Thursday, August 02, 2007

Brooklyn's Cathedral that Never Was


Brooklyn is the ethnic heart of New York Catholicism, a borough whose inhabitants still remember that coming to America needn't mean converting to the comforting blandness of beige Catholicism. A view across the East River shows a low cityscape still dotted with German steeples and Polish domes. With a few notable exceptions, (A San Rocco statue covered in dollar bills followed by a truck filled with small Chinese girls dressed as angels, for instance), all things weird and wonderful in the world of the popularly pious ultimately go back to the Maronites, Italians and Hispanics of the outer boroughs.

While Manhattan may have St. Pat's and Our Saviour's, you won't find the dancing Giglio with its cast of priests and brass bands, or an advertisement for a visit of the Holy Robe of the Infant of Prague to some crusty, dusty church in Queens.

We often forget the borough of Brooklyn was once a whole separate city, and the last hundred years of rule from downtown Manhattan is somewhat of a novelty in the great scheme of things. Indeed, had Bishop Loughlin had his way, Brooklyn would be the home to a behemoth cathedral that would have easily rivalled St. Pat's in sheer bulk. The illustration above is of its facade--a massive, somewhat unremarkable mid-century Victorian Gothic pile, though not without a certain hefty, muscular charm.

Robert A.M. Stern writes in his equally hefty (1,164 pages) New York 1880:
Far and away, the most ambitious church project undertaken in Brooklyn was the Roman Catholic Cathedral of the Immaculate Conception, intended for the block bounded by Clermont, Greene, Vanderbilt, and Lafayette Avenues. A Pugin-inspired version of the Cathedral at Rouen, designed by Patrick C. Keely, it was to have been the second-largest cathedral in the country, exceeded only by New York's St. Patrick's [...], then under construction. [...] As described in 1871, the approach taken by Keely abounded in "clustered shafts, moulded bases, varied statuary, pinnacled and gabled canopies." The cathedral was to have built of blue granite. Two 98-foot-wide, 350-foot-high corner towers were to have marked the 160-foot-wide entrance facade facing Lafayette Avenue, beyond which the 354-foot-long church with its 98-foot-high, white granite nave soaring to a roof framed in oak. The project was extremely ambitious given that the archdiocese had only been in existence for eight years when the site was acquired in 1860, but Bishop John Loughlin was deeply committed to the idea of the cathedral as a beacon for Catholicism in Protestant Brooklyn, as were many laypeople, forty thousand of whom showed up for the laying of the cornerstone on June 21, 1868.
Money soon ran low, and the walls had only creeped up a paltry ten feet before construction was halted. Only one of the church's six chapels, St. John, was completed. The walls and chapel remained until 1931, when they were bulldozed to build a high school named in honor of the late bishop.

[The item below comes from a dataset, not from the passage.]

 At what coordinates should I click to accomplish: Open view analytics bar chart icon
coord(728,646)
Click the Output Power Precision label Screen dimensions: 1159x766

One of Loughlin's successors, incidentally, approached Westminster Cathedral designer John Francis Bentley (Keely having died) to figure out what to do with the Cathedral's foundations and stubby walls. Bentley himself visited Brooklyn and began drawings, but the British architect died before Bishop McDonnell could visit London to see the architect's work. The project was shelved, and now the only thing that remains on the site is the former Bishop's residence, now the chancery, which that pompous doorstop The AIA Guide to New York City--at least the 1978 edition--describes as "an orphan asylum for a Charlotte Bronte novel."